*Task goal:* Pick out every one of the rows below that contains the word "will" and copy each of those lines unchanged.

- - - - -

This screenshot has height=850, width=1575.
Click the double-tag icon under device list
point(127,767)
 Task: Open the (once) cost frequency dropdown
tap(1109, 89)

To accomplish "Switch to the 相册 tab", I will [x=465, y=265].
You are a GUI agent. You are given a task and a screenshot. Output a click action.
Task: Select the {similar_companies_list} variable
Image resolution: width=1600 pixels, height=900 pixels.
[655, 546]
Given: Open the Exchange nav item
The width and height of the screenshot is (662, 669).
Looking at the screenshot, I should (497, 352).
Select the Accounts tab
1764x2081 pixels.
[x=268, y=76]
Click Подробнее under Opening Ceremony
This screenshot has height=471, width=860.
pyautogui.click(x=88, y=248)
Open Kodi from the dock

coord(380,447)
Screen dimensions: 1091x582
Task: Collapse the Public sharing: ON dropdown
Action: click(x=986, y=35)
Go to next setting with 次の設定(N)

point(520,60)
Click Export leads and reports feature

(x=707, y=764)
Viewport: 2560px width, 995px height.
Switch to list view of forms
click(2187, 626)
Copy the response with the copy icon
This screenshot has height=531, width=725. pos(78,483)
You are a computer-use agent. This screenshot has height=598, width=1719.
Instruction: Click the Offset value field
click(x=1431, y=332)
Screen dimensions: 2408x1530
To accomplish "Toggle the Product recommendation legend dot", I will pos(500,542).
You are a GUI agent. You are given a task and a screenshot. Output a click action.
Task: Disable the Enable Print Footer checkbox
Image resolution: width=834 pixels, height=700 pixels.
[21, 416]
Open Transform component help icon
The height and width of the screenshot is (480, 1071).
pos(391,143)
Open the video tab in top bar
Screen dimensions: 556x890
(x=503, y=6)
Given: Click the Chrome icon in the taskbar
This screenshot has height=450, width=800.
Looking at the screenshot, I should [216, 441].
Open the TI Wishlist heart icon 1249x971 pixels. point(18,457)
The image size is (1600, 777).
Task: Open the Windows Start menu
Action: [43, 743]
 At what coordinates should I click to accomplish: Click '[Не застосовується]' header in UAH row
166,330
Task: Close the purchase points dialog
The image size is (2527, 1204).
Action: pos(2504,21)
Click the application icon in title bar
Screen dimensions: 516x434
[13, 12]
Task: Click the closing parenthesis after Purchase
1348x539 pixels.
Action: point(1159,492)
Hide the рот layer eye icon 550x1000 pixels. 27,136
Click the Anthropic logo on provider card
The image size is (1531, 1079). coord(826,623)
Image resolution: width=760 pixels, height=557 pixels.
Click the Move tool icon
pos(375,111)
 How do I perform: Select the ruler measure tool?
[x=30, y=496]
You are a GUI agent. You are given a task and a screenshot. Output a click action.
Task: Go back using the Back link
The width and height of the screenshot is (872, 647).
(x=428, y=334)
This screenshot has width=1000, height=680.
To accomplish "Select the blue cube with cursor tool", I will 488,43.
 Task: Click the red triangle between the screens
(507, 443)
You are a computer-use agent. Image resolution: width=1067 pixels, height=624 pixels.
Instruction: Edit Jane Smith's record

- - - - -

*Exercise result:*
To accomplish "Switch to the 相册 tab", I will [x=465, y=265].
To accomplish "Toggle the Product recommendation legend dot", I will pos(500,542).
To accomplish "Select the blue cube with cursor tool", I will 488,43.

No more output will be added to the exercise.